● **FRAGMENTO SELECCIONADO**:
□ □ □ □
Un tratado sobre el uso del lenguaje y su uso cinematográfico por muy estimulante que sea no es desde luego lo que podríamos considerar la alegría de la huerta. Si a esto sumamos que uno de los protagonistas de dicho tratado es un perro vagabundo que recorre las sucias calles intransitadas de la ciudad y los campos gélidos y vacíos que contemplan impávidos el paso de las estaciones en su devenir cíclico puede que más de uno se eche atrás y diga un rotundo no a la última y definitiva obra de Jean Luc Godard.
Y no seré yo el que desaconseje esa escapada, porque la película es en realidad todo lo contrario a lo que como fan de determinados géneros espero tragarme en un festival como Sitges.
□ □ □ □
● **EJERCICIOS**:
a) Según la reseña de la última película de Godard, ¿qué animal figura entre los protagonistas?
b) Sigue escribiendo la reseña de la última película de Godard a partir de su última frase.
El material que viene a continuación procede de otra fuente.

● **SECCIÓN DE DATOS**:
□ □ □ □
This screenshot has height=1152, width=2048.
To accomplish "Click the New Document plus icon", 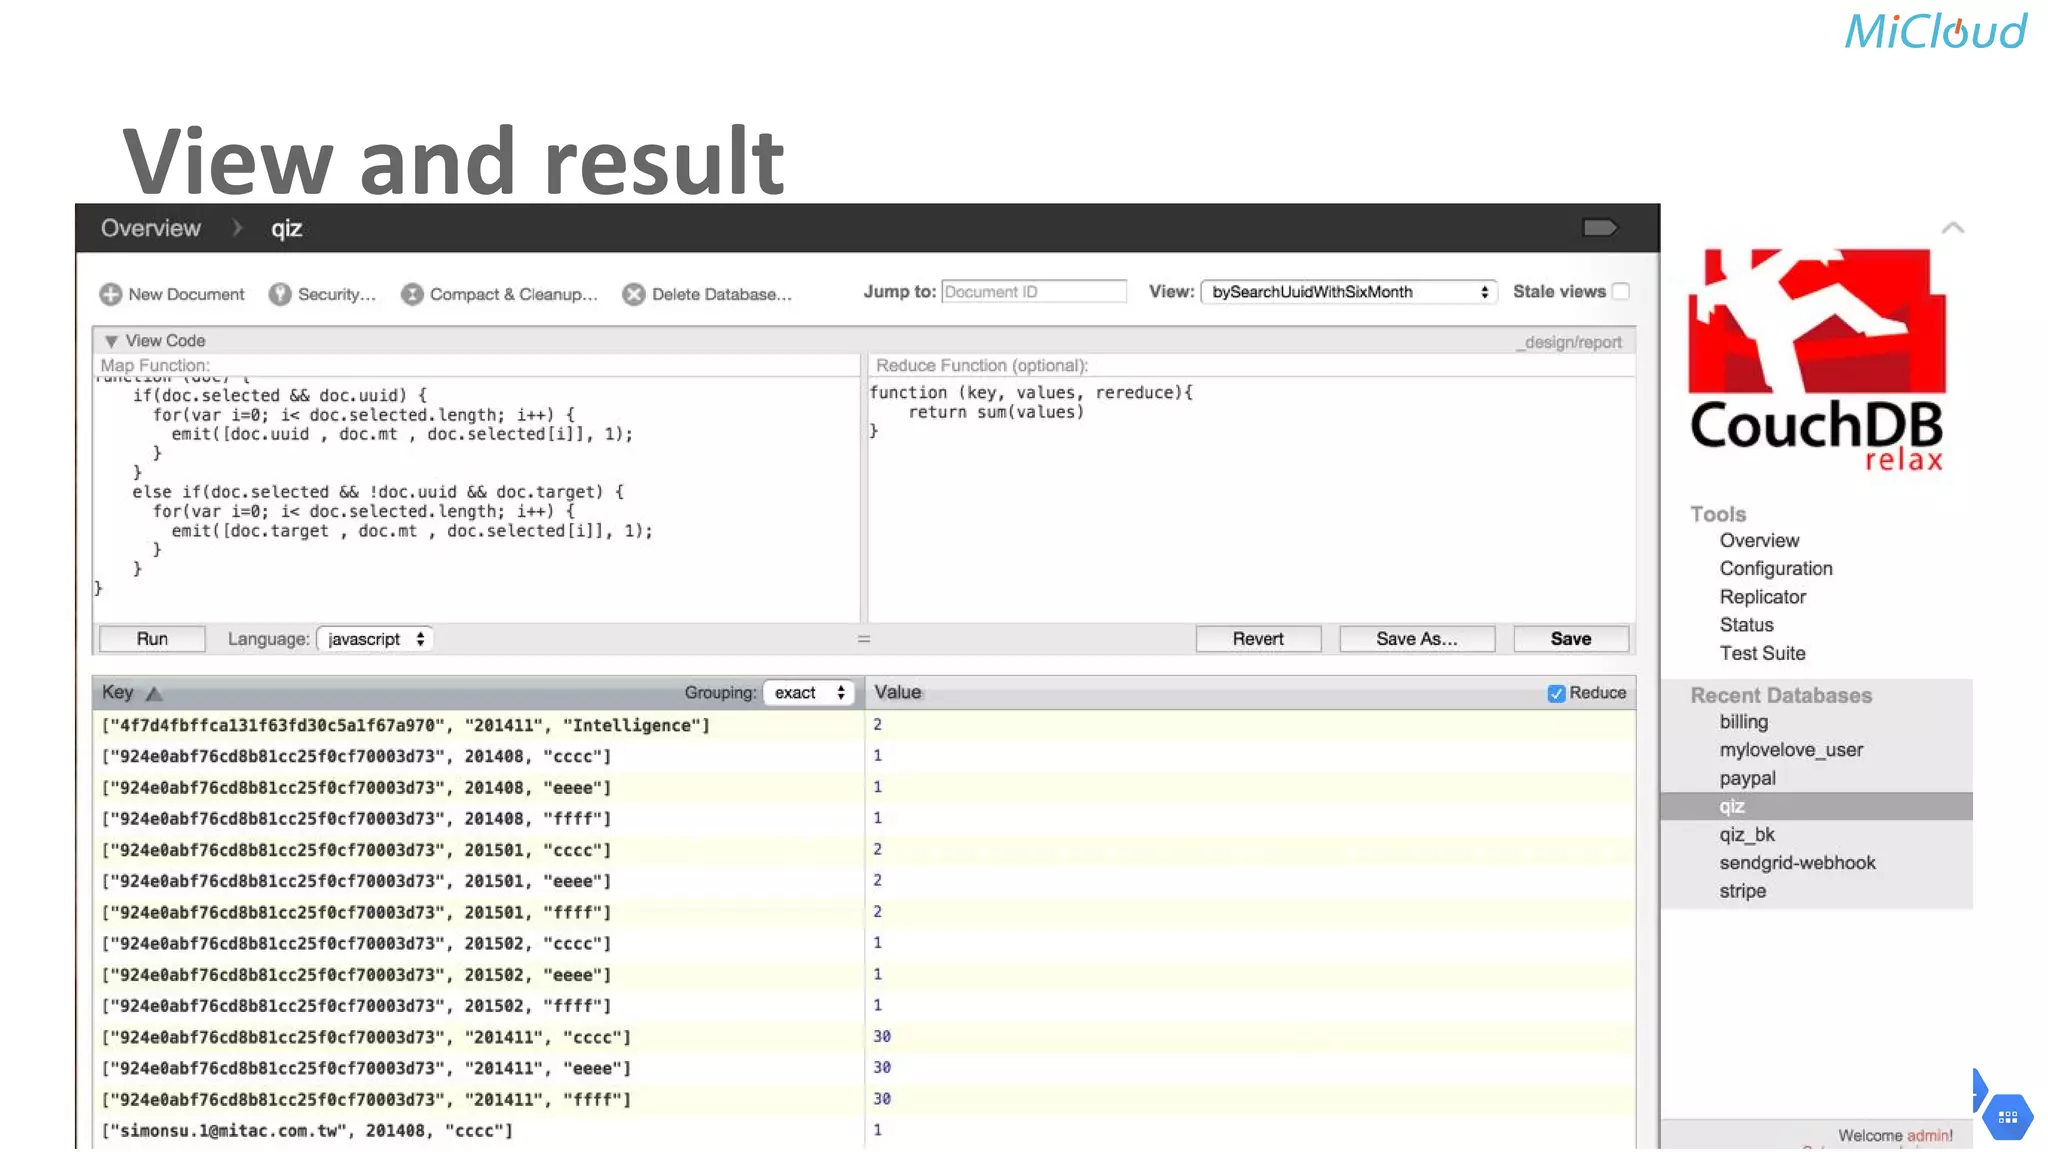I will coord(110,294).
□ □ □ □
● **RESPUESTAS**:
a) Un perro vagabundo.

b)
Pero una vez dentro de la sala, rodeado de amantes del cine del franco suizo, de su nouvelle vague burbujeante, entre los que digo desde ya que no me encuentro-sí, llámenme paleto, inculto, comercialista y palurdo de pueblo chico-y ante el derroche fascinante de los mejores 3D que se han rodado hasta el momento, he de reconocer que lo flipé y mucho.
El semidios francés que ha supuesto todo un icono, un modelo a seguir, una vanguardia y un pedazo de la historia de este arte que adoramos, recurre a los avances técnicos más punteros para reflexionar y experimentar un fondo a través de la forma.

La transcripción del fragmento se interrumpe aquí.